Was just watching CNN, who reported that Kerry had to mortgage his house back in December (and got over $12 million) to continue with his campaign. The reporter mentioned that Kerry’s wife is wealthy but can’t help him with his campaign financing, and he is personally responsible for paying off the mortgage; it was implied that his campaign could be in trouble for lack of financing. He has a wealthy wife but she can’t help – why not? What’s the rationale?
I thought it wasn’t so much that she can’t but that they didn’t want to.
She can contribute to his campaign. Subject to the same campaign finance limits as everyone else. The Kerrys’ situation is complicated a bit because they kept their finances separate when they married. Any money/property that belongs to him he can use. He can use half of anything they own jointly.
The rationale behind campign contribution limits is that it prevents wealthy people from directly buying candidates/offices. What if Bill Gates decided he wanted to buy the presidency? He could outspend pretty much everyone else in the country and install whoever he wants. Is that fair? Limiting the amount any one person or corporation can give to a particular candidate theoretically prevents that from happening.

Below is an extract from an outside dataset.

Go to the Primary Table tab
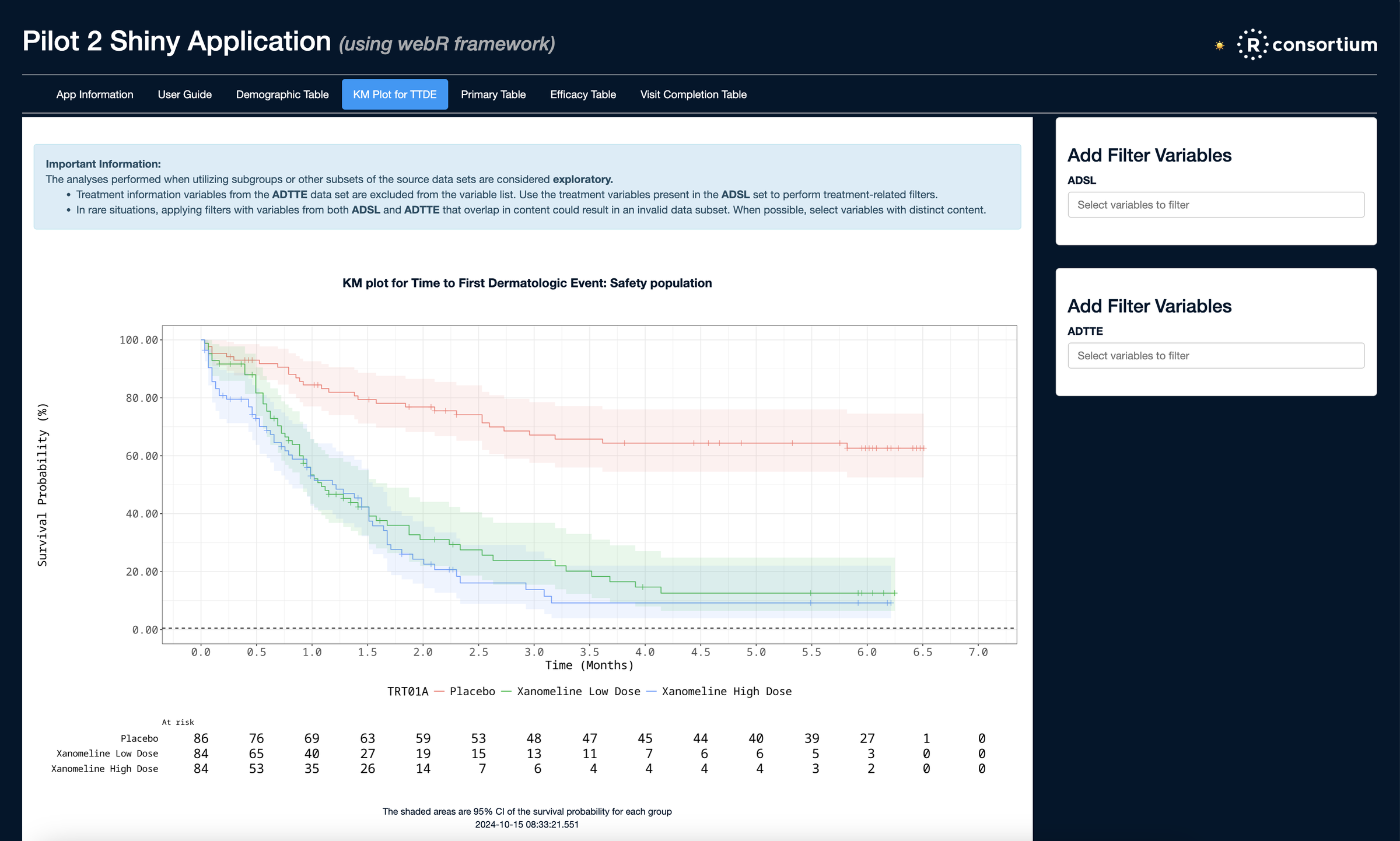 tap(493, 94)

Perhaps a good answer to my question requires a better understanding of the campaign finance laws, or the community property laws of the state in question. My first concern was, why couldn’t his wife help him pay off the mortgage, since it is also her residence. I understand the $ limit on contributions (conflict of interest and all that), but not when it comes to personal income and spouse’s income. I guess it’s the spousal issue that bothers me; i.e., why can’t a wife (or husband) help his/her spouse pay off the mortgage, or pay off anything that supports them personally, in order to help the candidate with his/her finances?
Also, so what if Bill Gates DID decide to run for the presidency? Couldn’t he use as much of his wealth as he wanted to to achieve his goal?

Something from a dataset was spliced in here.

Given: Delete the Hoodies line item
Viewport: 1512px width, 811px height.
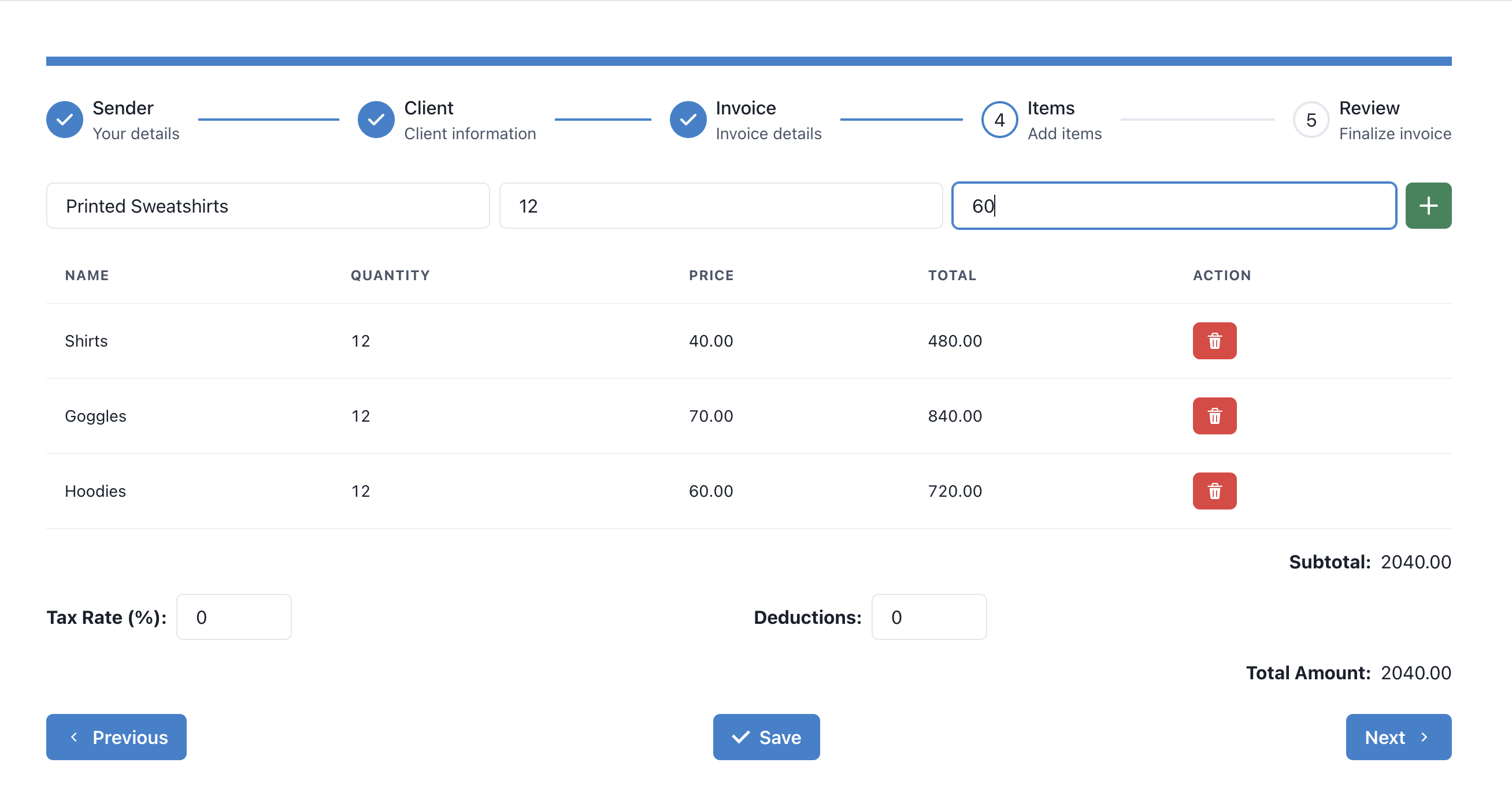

I’d like to see a cite for the notion that Mrs Kerry can’t use her assets to pay off the mortgage. Even if some provision of the law prevents her from using her assets to pay that debt, I don’t think anything stops her from lending her husband the money to pay it off and then having him pay it back to her.
The precedent-setting case on campaign finance laws is Buckley v Valeo, in which SCOTUS ruled that limiting individual contributions directly to political candidates is constitutional. In that same case, the Court ruled that limiting what a candidate could spend on his own election bid is unconstitutional. So Bill Gates could spend a billion dollars to get himself elected President (subject to other campaign finance and expenditure laws, e.g. McCain-Feingold) but he is limited in how much he can directly contribute to any given candidate in a year.
This article discusses in more detail the Heinz and Kerry financial situation in more detail.
I don’t have a cite – that’s what I was asking for; my inquiry results simply from a report by CNN, which said, or I inferred, that his wife couldn’t help him pay off the mortgage or contribute to his campaign. I understand why there’s a limit on campaign contributions from PAC’s and non-related individuals, but it seems to me that a husband/wife situation is different; that’s what I was asking – why is it detrimental to the political process if the spouse has his/her own income and wants to help the candidate?
That’s more of a GD question than GQ, I think, but I suppose the easy answer is that there’s nothing that says the spouse of political candidate isn’t suceptible (sp?) to corruption. So the spouse gets Bill Gate’s billion dollars and passes it along, and the candidate’s bought and paid for with only a slight remove. It’s no less a subversion of the process.
We touched on this issue as a tangential topic in this thread. The sources I have read have all said without much analysis of the issue that, should Ms. Heinz Kerry attempt to use a back-door method to pay off the mortgage, it would be treated as a violation through subterfuge. ElvisL1ves sees no reason to presuppose that Mr. Kerry won’t use such a method if need be, but I continue to assert that there are plenty of better ways to set up a transfer of assets from the wife to the husband than having her deal with an already existing legal mortgage of the family home. It appears to me that the Kerrys have accepted that Ms. Heinz Kerry is precluded from financing her husband’s campaign.
Obviously, the two have not co-mingled her inheritance from her dad.
Minor nitpick: Theresa Heinz did not get her fortune from her dad, but from her late husband. She was married to John Heinz III, who was a Senator from PA and killed in a helicopter crash some years ago.